The obscure amendment is tucked away in Schedule 5 of the bill, among changes to the Australian Human Rights Commission Act. Specifically, it will change the rules around the awarding of legal costs in litigated sexual harassment cases. These cases are run in the Federal Court or Federal Circuit and Family Court, after conciliation in the human rights commission has failed. The courts can award uncapped damages for harassment.
Currently, the court can and usually does award costs to the winning party, making the pursuit of sexual harassment claims a risky proposition for victims (on the David v Goliath principle). The bill will change this to a “costs-neutral” principle, meaning that the courts will be directed to not award costs at all unless there are exceptional circumstances justifying it. In effect, it will become a no-costs jurisdiction, as is most employment-related litigation (for example, in the Fair Work Commission).

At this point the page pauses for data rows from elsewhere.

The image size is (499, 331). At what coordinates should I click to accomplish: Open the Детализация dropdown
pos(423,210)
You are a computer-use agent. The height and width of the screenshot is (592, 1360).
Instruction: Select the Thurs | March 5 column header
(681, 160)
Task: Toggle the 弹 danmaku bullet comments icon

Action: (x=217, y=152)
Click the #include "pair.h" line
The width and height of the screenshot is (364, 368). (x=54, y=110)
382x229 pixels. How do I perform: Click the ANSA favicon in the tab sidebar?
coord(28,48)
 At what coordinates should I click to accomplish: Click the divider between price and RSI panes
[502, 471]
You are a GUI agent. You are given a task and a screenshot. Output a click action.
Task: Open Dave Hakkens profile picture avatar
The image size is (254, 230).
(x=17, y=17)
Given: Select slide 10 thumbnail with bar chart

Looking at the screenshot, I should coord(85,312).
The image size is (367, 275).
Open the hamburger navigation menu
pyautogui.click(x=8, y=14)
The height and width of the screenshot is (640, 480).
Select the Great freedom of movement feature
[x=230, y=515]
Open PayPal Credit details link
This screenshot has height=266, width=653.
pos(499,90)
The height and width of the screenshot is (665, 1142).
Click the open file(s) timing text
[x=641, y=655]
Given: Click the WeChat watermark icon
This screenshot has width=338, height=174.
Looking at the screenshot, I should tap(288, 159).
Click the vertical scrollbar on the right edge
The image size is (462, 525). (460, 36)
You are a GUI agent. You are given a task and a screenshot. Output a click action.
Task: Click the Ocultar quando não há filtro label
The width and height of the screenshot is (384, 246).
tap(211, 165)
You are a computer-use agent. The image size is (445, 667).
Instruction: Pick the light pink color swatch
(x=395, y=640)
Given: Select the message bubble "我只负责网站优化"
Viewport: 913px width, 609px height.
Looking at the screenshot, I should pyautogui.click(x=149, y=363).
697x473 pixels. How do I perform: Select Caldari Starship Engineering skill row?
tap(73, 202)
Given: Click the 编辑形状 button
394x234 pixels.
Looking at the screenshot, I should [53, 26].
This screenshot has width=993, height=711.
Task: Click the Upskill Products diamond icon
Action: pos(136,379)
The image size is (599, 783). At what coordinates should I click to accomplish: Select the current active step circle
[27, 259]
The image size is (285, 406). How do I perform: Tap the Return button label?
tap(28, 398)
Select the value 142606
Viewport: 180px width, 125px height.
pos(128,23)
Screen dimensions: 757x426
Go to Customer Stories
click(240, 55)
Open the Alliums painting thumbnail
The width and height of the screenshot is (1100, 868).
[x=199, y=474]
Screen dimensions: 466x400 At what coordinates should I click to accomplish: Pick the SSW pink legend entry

The government has said that this will increase access to justice, by removing the risk to victims of copping an adverse costs order (which could be in the hundreds of thousands of dollars). In fact, it will have the opposite effect.
The problem is one of asymmetry. In almost all cases, the victim of harassment is an individual employee and the entity they are suing is a company. The imbalance in financial resources, and therefore the capacity to prosecute litigation, is immense.
In order to be able to take on the case at all, a victim has to either be able to fund it themselves — usually, impossible — or find a lawyer who is prepared to run it pro bono or on a no-win, no-fee basis.
There is a practical economic issue here, which is that much of the bulk of harassment claims is taken on by law firms whose business model is no win, no fee, and they won’t do so unless they have a prospect of being paid. Otherwise, their business model doesn’t work. If they are absent, then it becomes far more difficult for victims to find lawyers, as the profession’s capacity to do pro bono work is of course limited.
Employers have far greater ability to fund their defence costs, or they may have insurance cover for claims. The asymmetry is obvious, and its result will be that the new disincentive to pursuing claims that this bill will create will outweigh the benefit of removing the risk of adverse costs orders.
There’s a simple and elegant solution: leave the current position as it is with regard to awarding costs in favour of successful claimants, but provide that respondents cannot be awarded their costs if the claim fails, unless the claimant has conducted their case vexatiously or unreasonably. Completely unmeritorious claims will still be open to punishment with costs orders, but genuine victims will be able to bring their claims forward without undue financial risk, and secure good legal representation on a viable basis.
Sexual harassment is a scourge, and a significant part of the endemic problem of sexual violence in our society. Having recognised that its victims should be entitled to compensation from the employers who fail to protect them from it, we should be mindful of not shutting them out from justice by allowing the legal system to perpetuate the power imbalance that is key to the violation in the first place.
The problem can be easily fixed, and I hope the government is listening.
Correction: A previous version of this story incorrectly referred to the speed at which this legislation was travelling through Parliament. The story has been amended to more accurately reflect the current process in regards to this bill.